■ **Set tasks**:
1) In the art blog, what title was the first "Boy Nobody" book given when it was re-released?
2) Pick up the art blog after its last sentence and write the next part.

22 November 2015

What I'm reading

I've been so busy that I haven't done much drawing or painting lately, so this morning after breakfast I decided to paint a quickie of the book I'm reading--I like to do that for books I'm planning to review for my teen blog, so I have artwork to go with my post.

This is the third book in the YA "Boy Nobody" series by Allen Zadoff.  Except that it's not called that anymore, now it's the "Unknown Assassin" series. Confused? We who buy books for the library were confused as well!

Zadoff initially released the first book as Boy Nobody, which we bought; but then he realized it would be a series, not a stand-alone. Since the sequel was to be I Am the Mission, his publisher talked him into a re-release of the first book, calling it I Am the Weapon, calling the third book I Am the Traitor, and changing all the covers, so that's what he did. So we have both Boy Nobody and I Am the Weapon on the shelf, and it's the same book.

My suspicion is that the publisher wanted to distance it from another YA book, called Nobody, by Jennifer Lynn Barnes, which is also about a boy assassin!

I did this one in pencil, instead of the usual pen, before painting, so it has a softer look. The colors blended so nicely on the original that I wanted to try that in my watercolor. I tried to erase all the pencil afterwards, but some erased and some didn't. I ended up going back in with sepia pen in a few places, just to pull out some detail on the lettering. Otherwise, all watercolor.

20 November 2015

The Swoon Society

As I mentioned before, my cousin Kirsten and her best friend Kirsti (we call them K2) recently started a blog called The S.W.O.O.N. (Stuff Worthy Of Our Notice) Society. It's entertaining and informative, and worthy of your notice! (See what I did there?) They comment on a mix of products, recipes for foods and beverages, interesting places, awesome people…whatever strikes their fancy and makes them swoon. They conveniently link you to all of those things, inviting you to participate. It's a thoroughly enjoyable reading experience.

Being the self-promoter that I am, I mentioned to Kirsten that it would be fun to illustrate one of her posts sometime, so she "commissioned" me (i.e., she said Okay, sure, if you want to!) to illustrate a piece about America Heritage Chocolate. Here is the post, and here is my illustration for it:

It's drawn with a micron pen in a sepia color (to give it more of an old-timey feel), and then finished with watercolor. I was pretty pleased with it, but what I'm really hoping for is a little tangible recognition, like a can of this stuff in my Christmas stocking! Thanks, swoony girls, for featuring my art!

08 November 2015

A new sketchbook

I started a new sketchbook, finally, and made a couple of entries:

This is Janie, a character from The Apothecary, by Maile Meloy, which we are reading for this month's 6+7 Book Club at the library. Actually, Janie is a girl, but in this book apothecaries are kind of like magicians, and Janie and her friends drink a potion that turns them into birds so they can escape from evil Russian defectors and German operatives. So this is Janie as a robin red-breast.

■ **Collected data**:
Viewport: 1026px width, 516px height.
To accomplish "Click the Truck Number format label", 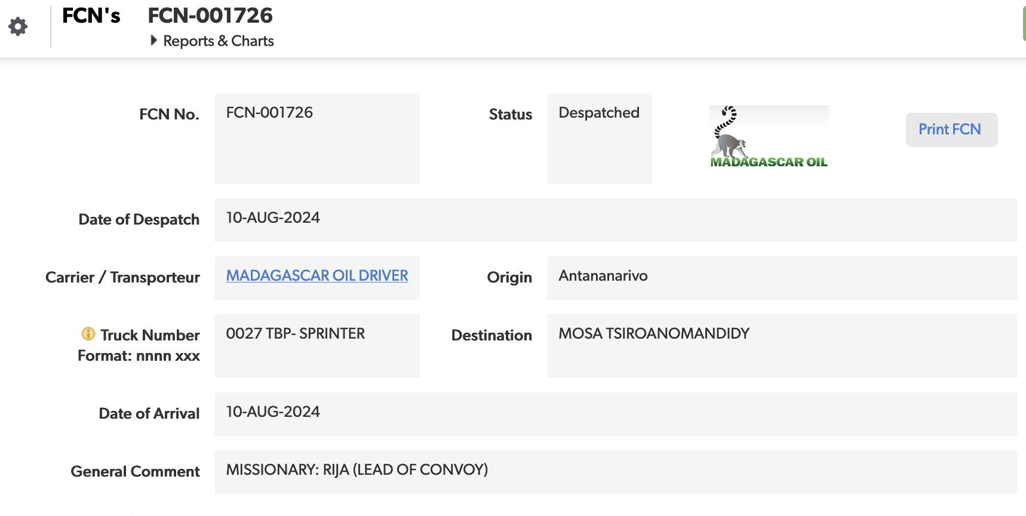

■ **Expected responses**:
1) I Am the Weapon

2)
My other entry is also library-inspired: We did a fun thing yesterday! November is Picture Book Month; we've been wanting to do some kind of readathon; teens at our library branches are always asking us for service hours for school; so we brought all those things together and had a "Teens Read to Tots" three-hour readathon in the Children's Room at the Buena Vista branch of Burbank Public Library.

Seventeen of our teens checked in with the children's librarians to get picture books appropriate for toddlers--some new, some old favorites--then took them home to practice reading them aloud. Friday afternoon we had a practice session at which we librarians gave the teens tips about how best to read to little kids, and then Saturday we had constant reading of picture books by teens from 11 a.m. to 2 p.m. for anyone who showed up.

We didn't draw a huge crowd, it was mostly regulars who were happy to find something extra going on, but we always had at least one kid willing to listen, and sometimes as many as 10 or 12. We discovered some new, fun picture books, the kids were happy, the teens got their service hours (and enjoyed themselves)…it turned out to be a great program! I think we'll do it again!

Here's a drawing I made of three little girls who provided a constant audience through about eight books. If you would like to see the photos of the teens reading to the kids, take a look on Facebook at the Burbank Public Library Teen Page, where I have put up an album of pictures.

20 October 2015

Fall! (?)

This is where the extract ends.